DATA FOR PROCESSING
______________________________
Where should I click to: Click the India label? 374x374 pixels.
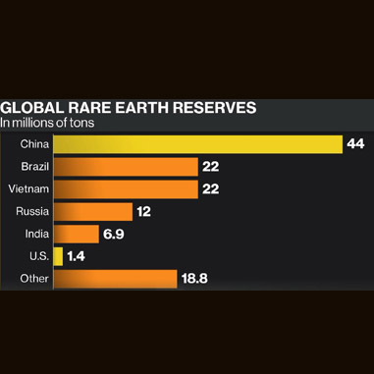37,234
______________________________
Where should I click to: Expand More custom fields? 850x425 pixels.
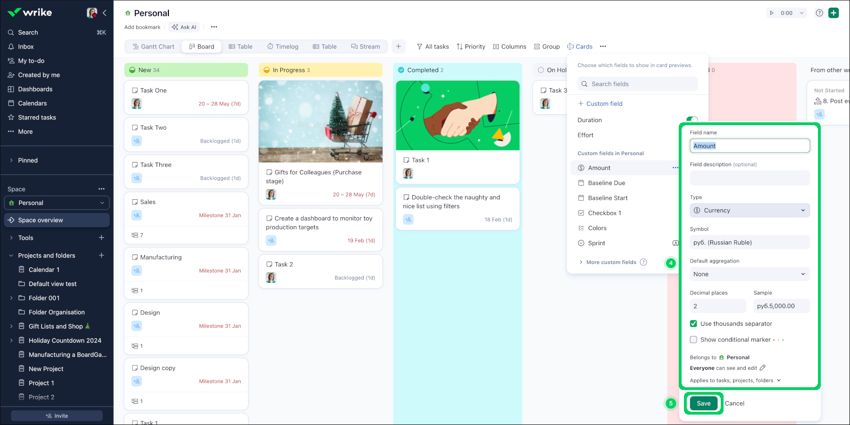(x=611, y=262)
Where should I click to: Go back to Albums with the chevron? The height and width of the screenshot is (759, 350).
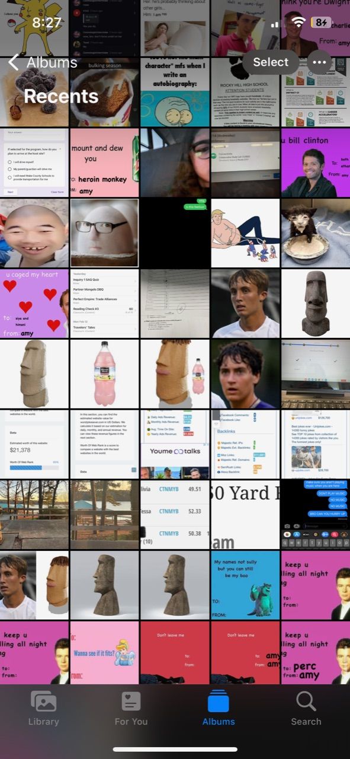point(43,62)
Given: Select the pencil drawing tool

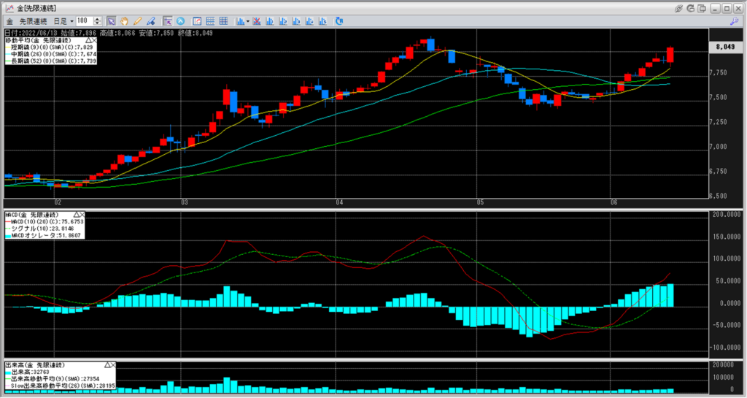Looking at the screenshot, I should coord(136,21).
______________________________
EXERCISE REQUIREMENTS
Copy out, word for word, the lines from the one containing "Where should I click to: Go" through the one containing "Looking at the", omitting the pictures.

SOLUTION
Where should I click to: Go back to Albums with the chevron? The height and width of the screenshot is (759, 350).
point(43,62)
Given: Select the pencil drawing tool

Looking at the screenshot, I should coord(136,21).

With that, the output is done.